Electronic devices such as desktop computers, laptops, servers, smartphones, and tablets play a vital role in the healthcare, as do electronic media such as hard drives, zip drives, tapes, memory cards, and CDs/DVDs. However, the portability of many of those devices/media means they can easily be misplaced, lost, or stolen.
Physical controls are therefore essential. Anyone with physical access to electronic devices or media, whether healthcare employees or malicious actors, potentially have the ability to view, change, or delete data. Device configurations could be altered or malicious software such as ransomware or malware could be installed. All of these actions jeopardize the confidentiality, integrity, or availability of ePHI.
HIPAA – 45 CFR § 164.310(a)(1) – requires covered entities and their business associates to implement policies and procedures to restrict access to electronic devices and media and the facilities in which they are housed. 45 CFR § 164.310(d)(1) of the HIPAA Security Rule requires policies and procedures to be implemented to govern the receipt and removal of those devices into and out of an organization’s facility, as well as movement within the facility. Robust policies and procedures must be developed to ensure ePHI is appropriately protected at all times.
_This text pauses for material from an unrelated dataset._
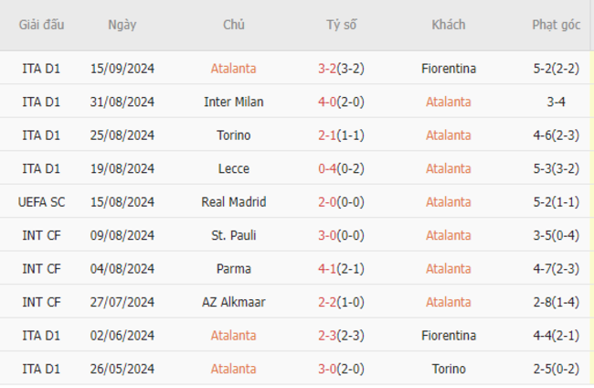Open the Real Madrid team link
The image size is (594, 388).
point(233,202)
When developing policies and procedures covering portable electronic devices and media, OCR recommends that HIPAA covered entities and their business associates consider the following questions:
- Are records tracking the location, movements, alterations, repairs, and disposition of devices and media in place covering the entire life cycle of the devices/media?
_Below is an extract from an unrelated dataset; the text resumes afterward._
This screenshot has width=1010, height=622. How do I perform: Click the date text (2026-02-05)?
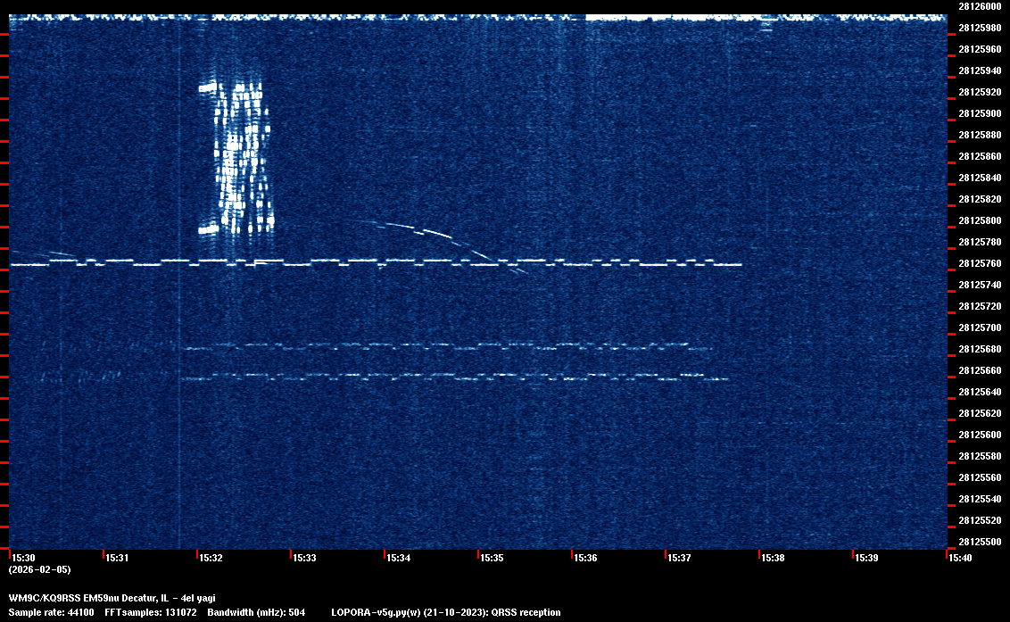coord(40,569)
- Does the organization’s record of device and media movement include the individual(s) responsible for such devices and media?
- Have members of the workforce (including management) received training on the correct handling of devices/media to ensure ePHI is safeguarded at all times?
- Have appropriate technical controls been implemented to ensure the confidentiality, integrity, and availability of ePHI, such as encryption, access controls and audit controls?
There are several methods for tracking electronic devices and media. Smaller healthcare organizations that only use a limited number of devices/media may be able to manually track the movement of their devices/media, although this becomes a major challenge if large numbers of devices are in use. In such cases, specialized inventory management software and databases may be more appropriate. OCR suggests the use of a bar-code system or RFID tags may make it easier to organize, identify, and track the movement of devices and media.
When deciding on the most appropriate device and media controls to implement, healthcare organizations and their business associates should be guided by their risk analysis and risk management processes. Full consideration should be given to size, complexity and capabilities; hardware and software capabilities; technical infrastructure; the cost of implementing security measures; and the probability and criticality of potential risks to ePHI.
Policies and procedures must also be developed and implemented to ensure that when devices/media reach end of life, all ePHI stored on the devices is permanently erased to prevent the information from being retrieved or reconstructed. OCR covered the secure disposal of ePHI in its July 2018 cybersecurity newsletter.
Organizations that fail to track electronic devices and media and ensure that ePHI is appropriately protected at all times run the risk of HIPAA fines for non-compliance.
The most recent example is University of Texas MD Anderson Cancer Center’s failure to encrypt ePHI on portable electronic devices. That violation resulted in a civil monetary penalty of $4,348,000.